# Exercise material:
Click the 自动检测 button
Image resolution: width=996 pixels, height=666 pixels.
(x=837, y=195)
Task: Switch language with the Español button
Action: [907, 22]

# What the task asks:
Type out the entire listing again, matching every line exactly.

# Solution for this problem:
Click the 自动检测 button
Image resolution: width=996 pixels, height=666 pixels.
(x=837, y=195)
Task: Switch language with the Español button
Action: [907, 22]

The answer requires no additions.